* **Task prompt**: When you reach the line containing "This screenshot has width=638, height=440.", repeat that line and each one after it exactly until the records end, leaving out pictures.

★ ★ ★

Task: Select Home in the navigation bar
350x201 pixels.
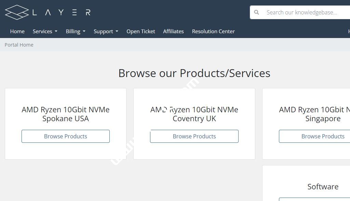Action: 17,31
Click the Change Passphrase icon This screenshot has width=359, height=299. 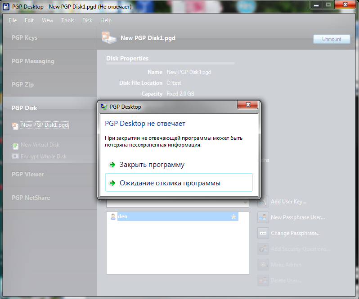pos(263,233)
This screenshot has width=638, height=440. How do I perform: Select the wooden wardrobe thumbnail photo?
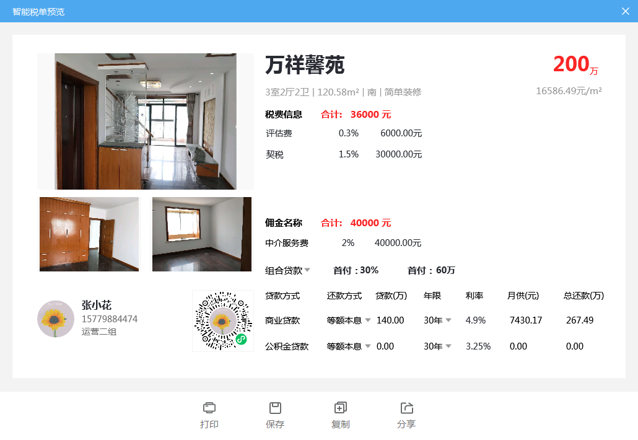pos(89,234)
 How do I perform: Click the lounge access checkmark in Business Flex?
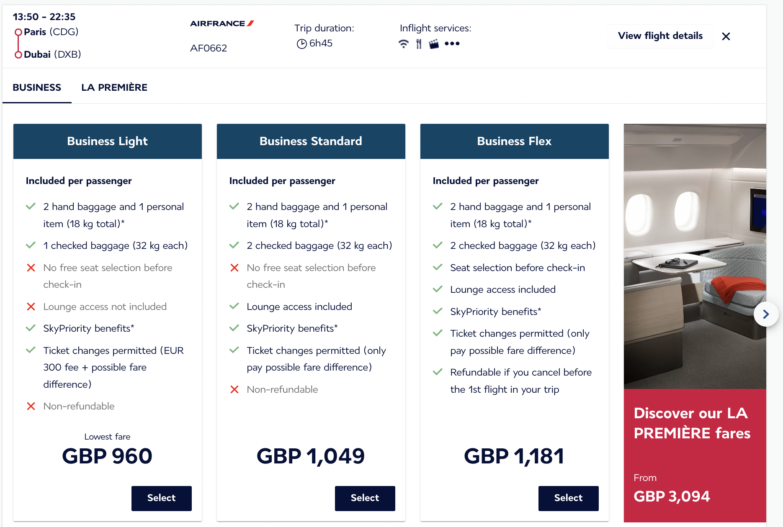pos(438,289)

★ ★ ★

* **Exercise output**:
This screenshot has width=638, height=440. How do I perform: Select the wooden wardrobe thumbnail photo?
pos(89,234)
 How do I perform: Click the lounge access checkmark in Business Flex?
pos(438,289)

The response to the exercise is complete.